Peppermint or Mentha piperita, originally from Europe and the Middle East, is an herb that is a hybrid of watermint and spearmint. It comes in a variety of forms such as essential oils, extracts, capsules, and teas.
Peppermint has been used therapeutically in herbal medicine to relieve pain, ease muscle spasms, and many more. It is also commonly used to flavor foods, soaps, cosmetics, and oral hygiene products.
Scientific studies have shown many health benefits with peppermint use, which we will explain below.
- It may aid in digestion and soothe an upset stomach.
Peppermint contains menthol, which has a relaxing effect on the gastrointestinal smooth muscles and may ease pain. Relaxing the muscles allows gas to be expelled, alleviating gas pain and bloating. Peppermint also improves the flow of bile, making it easier to digest fats.
- It may reduce Irritable Bowel Syndrome (IBS) symptoms.
Several studies have shown the effectiveness of peppermint capsules in treating symptoms associated with IBS. A study showed that 75% of IBS patients who received peppermint capsules twice a day for 4 weeks experienced a significant reduction of symptoms.
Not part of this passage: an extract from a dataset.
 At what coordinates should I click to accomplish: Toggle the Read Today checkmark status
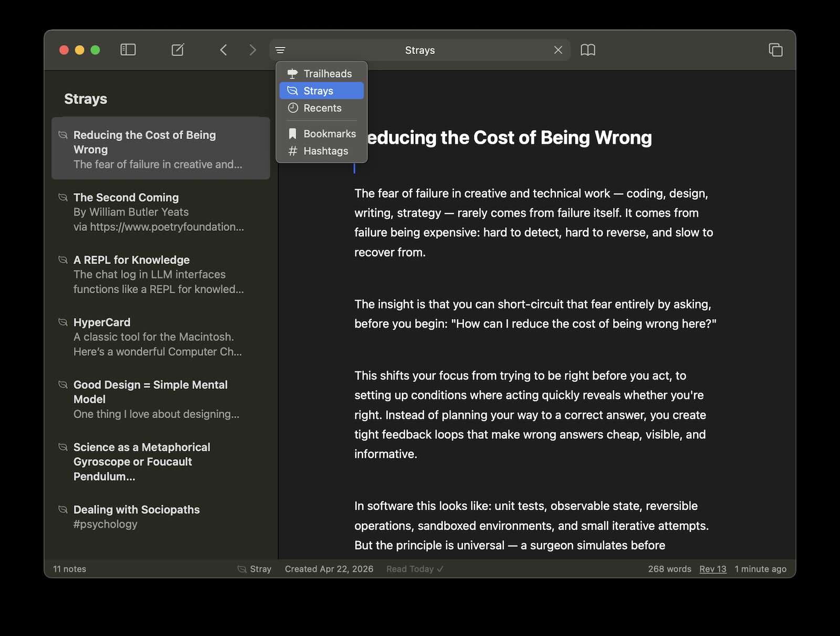tap(415, 569)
A more recent study found that 80% of patients who took peppermint oil 3 to 4 times per day for a month showed less abdominal distention and gas/bloating compared to the placebo.
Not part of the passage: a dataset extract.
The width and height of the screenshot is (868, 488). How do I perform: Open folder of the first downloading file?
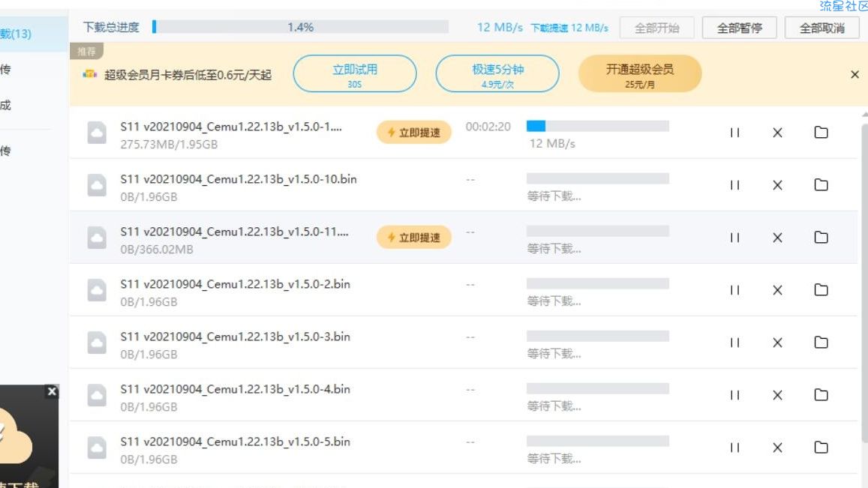pos(821,132)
- It may alleviate tension headaches and migraines.
Although there is limited scientific evidence, peppermint oil applied to the forehead and temples may alleviate headaches and migraines as the herb has a relaxing effect on smooth muscle.
- It may treat skin conditions.
Peppermint oil is shown to have a calming and cooling effect for skin irritation and itchiness. A 2011 study found that participants diagnosed with itchy skin showed a significant improvement in the severity of the itch with peppermint oil treatment.
- It may treat colds and flu-like symptoms.
Peppermint may also help with treating colds and flu-like symptoms. The menthol in peppermint is an effective decongestant that helps to thin mucus. Menthol can also help to loosen phlegm and break up coughs. So, the next time you’re feeling a little under the weather, steep a cup of peppermint tea to soothe a sore throat and relieve coughs.
Risk and Precautions
If you already take medications, consult with your doctor before using peppermint. Peppermint can interact with other herbs, supplements, or drugs and trigger negative side effects.
Peppermint oil in large doses can be toxic and should only be used sparingly.
Patients with IBS may experience some potential side effects such as heartburn, nausea, and vomiting when taking peppermint.
Although the evidence is limited, several studies do show the many potential health benefits of peppermint.
Peppermint tea is a delicious and caffeine-free beverage that can be safely consumed at any time of the day. Try a warm cup of peppermint tea after your next meal to support digestion or before bed to help you relax.